Past performance is not a reliable indicator of current or future results. This information is not intended as a recommendation to invest in any particular asset class or strategy or as a promise - or even estimate - of future performance. Source: BlackRock Investment Institute with data from Bloomberg, December 2024. Notes: The chart shows what share of the portfolio’s total risk a 1% allocation to bitcoin in a hypothetical traditional 60-40 stock-bond portfolio would add over two-year rolling windows through different periods. It also shows the same for what share a 1% overweight to the “magnificent 7” stocks (Alphabet, Amazon, Apple, Meta, Microsoft, Nvidia and Tesla) on average would contribute to the overall risk in a hypothetical 60-40 stock-bond portfolio. Indexes used: Bloomberg Developed Markets Large and Mid Cap Index for equities, Bloomberg Global Aggregate index for bond, Bloomberg Bitcoin Spot Price for bitcoin, with weekly return data from May 2012 to July 2024.

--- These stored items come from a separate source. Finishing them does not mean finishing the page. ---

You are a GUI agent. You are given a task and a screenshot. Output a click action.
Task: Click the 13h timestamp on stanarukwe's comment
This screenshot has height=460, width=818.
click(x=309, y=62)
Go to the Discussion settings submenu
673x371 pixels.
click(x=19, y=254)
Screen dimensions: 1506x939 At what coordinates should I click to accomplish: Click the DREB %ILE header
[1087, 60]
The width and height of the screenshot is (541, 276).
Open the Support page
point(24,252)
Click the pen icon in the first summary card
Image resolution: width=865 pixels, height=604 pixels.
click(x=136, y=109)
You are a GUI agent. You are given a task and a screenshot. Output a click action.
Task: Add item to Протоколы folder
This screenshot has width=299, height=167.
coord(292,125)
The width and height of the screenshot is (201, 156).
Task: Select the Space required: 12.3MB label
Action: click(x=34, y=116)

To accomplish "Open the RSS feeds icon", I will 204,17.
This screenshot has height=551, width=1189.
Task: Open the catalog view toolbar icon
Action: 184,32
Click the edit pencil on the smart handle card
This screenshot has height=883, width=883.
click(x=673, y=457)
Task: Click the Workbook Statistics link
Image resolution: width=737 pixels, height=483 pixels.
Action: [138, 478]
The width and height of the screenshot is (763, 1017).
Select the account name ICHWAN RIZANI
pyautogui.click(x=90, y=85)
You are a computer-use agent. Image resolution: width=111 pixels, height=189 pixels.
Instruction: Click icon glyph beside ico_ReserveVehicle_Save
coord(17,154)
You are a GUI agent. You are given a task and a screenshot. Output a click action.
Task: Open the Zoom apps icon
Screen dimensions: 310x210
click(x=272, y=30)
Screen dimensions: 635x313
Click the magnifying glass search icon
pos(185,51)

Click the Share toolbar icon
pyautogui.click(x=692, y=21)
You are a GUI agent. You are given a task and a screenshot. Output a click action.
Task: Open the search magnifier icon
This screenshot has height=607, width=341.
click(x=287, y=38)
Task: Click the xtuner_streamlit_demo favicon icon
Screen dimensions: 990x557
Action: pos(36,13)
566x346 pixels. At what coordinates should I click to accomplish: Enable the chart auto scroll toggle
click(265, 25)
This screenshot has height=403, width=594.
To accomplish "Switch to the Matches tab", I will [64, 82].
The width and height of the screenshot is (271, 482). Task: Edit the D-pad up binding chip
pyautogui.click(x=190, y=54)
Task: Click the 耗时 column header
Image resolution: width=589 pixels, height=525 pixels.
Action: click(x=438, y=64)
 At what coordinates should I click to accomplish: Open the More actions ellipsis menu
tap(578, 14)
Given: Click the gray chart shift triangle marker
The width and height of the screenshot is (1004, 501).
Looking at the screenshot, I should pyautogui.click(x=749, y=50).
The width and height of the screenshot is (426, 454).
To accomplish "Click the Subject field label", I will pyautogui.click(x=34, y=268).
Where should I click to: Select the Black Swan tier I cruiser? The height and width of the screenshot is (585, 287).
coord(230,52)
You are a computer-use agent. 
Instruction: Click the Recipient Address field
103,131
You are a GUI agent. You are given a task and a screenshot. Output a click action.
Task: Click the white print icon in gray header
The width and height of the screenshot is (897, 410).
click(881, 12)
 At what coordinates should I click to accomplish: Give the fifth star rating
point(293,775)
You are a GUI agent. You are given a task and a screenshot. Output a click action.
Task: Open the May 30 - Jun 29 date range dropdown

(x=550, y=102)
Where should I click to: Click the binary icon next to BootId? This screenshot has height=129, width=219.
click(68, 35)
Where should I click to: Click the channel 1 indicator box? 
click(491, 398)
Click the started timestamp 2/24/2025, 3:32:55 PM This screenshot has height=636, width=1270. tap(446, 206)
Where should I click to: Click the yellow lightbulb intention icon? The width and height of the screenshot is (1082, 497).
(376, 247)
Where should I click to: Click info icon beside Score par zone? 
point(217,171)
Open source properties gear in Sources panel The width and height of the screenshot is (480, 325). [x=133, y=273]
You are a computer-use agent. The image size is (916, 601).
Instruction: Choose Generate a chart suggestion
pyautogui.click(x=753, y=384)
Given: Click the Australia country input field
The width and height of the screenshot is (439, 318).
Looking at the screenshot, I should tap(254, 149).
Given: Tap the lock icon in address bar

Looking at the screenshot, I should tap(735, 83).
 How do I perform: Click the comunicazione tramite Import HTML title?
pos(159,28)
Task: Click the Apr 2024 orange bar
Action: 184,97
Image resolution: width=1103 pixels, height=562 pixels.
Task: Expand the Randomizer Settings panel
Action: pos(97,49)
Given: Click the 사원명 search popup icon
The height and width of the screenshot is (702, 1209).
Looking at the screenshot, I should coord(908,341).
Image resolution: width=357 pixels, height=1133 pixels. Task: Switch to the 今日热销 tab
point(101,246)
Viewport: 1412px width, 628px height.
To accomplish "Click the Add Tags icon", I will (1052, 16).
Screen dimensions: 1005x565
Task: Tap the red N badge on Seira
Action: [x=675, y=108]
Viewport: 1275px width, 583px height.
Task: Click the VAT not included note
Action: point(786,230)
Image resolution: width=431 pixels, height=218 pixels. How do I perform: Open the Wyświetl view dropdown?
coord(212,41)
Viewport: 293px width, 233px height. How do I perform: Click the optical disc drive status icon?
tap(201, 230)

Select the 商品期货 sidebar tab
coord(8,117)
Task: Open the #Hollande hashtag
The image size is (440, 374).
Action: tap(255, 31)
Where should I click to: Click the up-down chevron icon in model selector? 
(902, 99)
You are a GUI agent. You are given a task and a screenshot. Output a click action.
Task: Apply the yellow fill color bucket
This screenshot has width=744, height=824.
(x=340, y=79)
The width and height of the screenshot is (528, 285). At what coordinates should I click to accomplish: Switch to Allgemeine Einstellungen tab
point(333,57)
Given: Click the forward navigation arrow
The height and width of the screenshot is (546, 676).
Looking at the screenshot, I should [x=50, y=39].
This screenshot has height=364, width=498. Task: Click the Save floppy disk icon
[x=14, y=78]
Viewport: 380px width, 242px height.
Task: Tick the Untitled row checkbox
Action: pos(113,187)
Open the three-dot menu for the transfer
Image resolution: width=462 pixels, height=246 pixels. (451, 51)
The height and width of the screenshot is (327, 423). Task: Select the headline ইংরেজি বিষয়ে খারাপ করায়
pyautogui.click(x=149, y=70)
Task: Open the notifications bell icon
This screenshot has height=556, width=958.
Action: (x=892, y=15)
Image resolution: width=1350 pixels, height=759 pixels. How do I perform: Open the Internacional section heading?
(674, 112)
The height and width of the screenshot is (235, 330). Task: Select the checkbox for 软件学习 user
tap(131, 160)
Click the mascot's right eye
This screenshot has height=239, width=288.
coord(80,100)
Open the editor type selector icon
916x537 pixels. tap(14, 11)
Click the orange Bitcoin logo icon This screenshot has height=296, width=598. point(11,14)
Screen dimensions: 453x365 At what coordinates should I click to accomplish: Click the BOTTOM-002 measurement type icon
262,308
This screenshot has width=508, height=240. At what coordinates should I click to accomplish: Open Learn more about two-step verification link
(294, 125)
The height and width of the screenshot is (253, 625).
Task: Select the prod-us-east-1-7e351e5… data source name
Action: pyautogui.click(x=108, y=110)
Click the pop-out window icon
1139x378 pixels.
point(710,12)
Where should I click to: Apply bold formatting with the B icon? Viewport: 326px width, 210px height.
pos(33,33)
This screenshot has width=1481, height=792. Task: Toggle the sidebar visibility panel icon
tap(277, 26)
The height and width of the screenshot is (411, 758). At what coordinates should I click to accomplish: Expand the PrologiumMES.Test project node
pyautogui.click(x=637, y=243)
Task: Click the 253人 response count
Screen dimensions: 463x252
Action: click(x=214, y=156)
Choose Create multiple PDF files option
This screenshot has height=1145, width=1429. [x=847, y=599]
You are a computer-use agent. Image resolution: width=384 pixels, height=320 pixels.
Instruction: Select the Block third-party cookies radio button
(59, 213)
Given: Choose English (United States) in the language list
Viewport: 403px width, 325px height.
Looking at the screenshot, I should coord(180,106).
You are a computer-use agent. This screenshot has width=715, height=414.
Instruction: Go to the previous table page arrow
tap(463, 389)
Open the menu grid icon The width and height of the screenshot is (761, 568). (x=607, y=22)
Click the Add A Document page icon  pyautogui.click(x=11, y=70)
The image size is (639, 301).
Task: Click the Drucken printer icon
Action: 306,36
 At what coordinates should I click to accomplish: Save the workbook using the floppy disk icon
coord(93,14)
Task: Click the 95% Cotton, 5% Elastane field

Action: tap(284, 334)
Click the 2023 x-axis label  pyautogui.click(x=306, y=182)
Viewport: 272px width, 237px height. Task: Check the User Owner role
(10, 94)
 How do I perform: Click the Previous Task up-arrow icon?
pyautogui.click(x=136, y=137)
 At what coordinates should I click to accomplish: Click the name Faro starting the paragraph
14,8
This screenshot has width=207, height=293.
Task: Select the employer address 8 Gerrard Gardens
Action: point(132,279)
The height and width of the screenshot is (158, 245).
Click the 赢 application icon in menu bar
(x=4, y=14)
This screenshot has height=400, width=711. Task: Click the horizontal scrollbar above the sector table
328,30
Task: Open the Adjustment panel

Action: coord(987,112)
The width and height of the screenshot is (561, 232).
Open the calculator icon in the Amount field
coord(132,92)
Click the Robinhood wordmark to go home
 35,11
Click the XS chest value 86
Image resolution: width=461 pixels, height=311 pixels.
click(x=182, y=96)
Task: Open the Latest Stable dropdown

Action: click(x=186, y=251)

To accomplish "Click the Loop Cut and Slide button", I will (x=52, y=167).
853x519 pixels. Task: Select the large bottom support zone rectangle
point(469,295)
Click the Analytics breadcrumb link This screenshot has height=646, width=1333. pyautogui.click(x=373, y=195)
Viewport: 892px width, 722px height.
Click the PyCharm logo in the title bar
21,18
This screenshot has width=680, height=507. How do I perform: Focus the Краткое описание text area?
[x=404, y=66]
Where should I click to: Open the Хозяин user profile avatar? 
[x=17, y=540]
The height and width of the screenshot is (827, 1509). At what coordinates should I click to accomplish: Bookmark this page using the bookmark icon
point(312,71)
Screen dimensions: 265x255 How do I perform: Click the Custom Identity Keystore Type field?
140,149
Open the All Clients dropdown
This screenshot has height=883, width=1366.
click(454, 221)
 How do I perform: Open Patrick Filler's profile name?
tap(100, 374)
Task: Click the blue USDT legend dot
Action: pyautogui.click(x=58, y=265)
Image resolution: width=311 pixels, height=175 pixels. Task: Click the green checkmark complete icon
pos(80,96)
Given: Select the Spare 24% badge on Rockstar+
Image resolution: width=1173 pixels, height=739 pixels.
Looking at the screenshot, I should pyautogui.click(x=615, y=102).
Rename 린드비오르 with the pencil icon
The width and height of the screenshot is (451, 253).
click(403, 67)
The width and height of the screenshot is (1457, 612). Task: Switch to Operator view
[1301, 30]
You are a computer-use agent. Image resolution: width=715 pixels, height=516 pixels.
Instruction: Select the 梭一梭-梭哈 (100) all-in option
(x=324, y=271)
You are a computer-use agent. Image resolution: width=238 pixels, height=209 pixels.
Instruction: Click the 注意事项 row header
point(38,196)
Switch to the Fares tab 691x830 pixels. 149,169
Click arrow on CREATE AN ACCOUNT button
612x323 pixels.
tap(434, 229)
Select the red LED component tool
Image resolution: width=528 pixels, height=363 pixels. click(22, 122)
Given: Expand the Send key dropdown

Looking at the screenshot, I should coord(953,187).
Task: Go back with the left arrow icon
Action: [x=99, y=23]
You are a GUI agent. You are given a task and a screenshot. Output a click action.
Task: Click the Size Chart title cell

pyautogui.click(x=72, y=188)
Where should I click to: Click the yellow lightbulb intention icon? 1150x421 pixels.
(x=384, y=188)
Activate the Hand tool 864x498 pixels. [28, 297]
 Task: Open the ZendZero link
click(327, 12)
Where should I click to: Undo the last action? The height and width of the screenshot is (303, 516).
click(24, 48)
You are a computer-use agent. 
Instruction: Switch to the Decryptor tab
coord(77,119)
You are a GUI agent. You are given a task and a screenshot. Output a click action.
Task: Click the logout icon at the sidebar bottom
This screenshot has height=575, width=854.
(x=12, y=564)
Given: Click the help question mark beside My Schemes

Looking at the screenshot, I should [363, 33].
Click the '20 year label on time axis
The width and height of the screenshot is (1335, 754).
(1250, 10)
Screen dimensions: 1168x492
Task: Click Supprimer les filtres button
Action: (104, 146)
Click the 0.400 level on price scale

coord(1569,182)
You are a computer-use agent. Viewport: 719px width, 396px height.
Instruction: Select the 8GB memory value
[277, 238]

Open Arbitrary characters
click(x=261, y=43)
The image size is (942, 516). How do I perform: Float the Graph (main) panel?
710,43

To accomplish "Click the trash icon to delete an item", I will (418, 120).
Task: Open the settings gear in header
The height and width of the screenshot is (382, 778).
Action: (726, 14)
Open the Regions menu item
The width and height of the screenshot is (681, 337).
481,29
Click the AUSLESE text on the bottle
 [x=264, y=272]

The Growth of Bitcoin ETFs

The increasing popularity of bitcoin ETFs – which allow investors convenient access to bitcoin through their local exchange, eliminating many of the operational concerns associated with holding it directly – has also helped the cryptocurrency to grow. Globally, bitcoin ETFs hold about US$160 billion in assets under management, with around half of those managed by iShares.11

More broadly, demand for cryptocurrency ETFs continues to rise, with iShares ETFs in this category gathering almost US$40 billion of flows this year12 – placing them in our top three product categories worldwide, despite the first iShares cryptocurrency ETF only launching in early 2024.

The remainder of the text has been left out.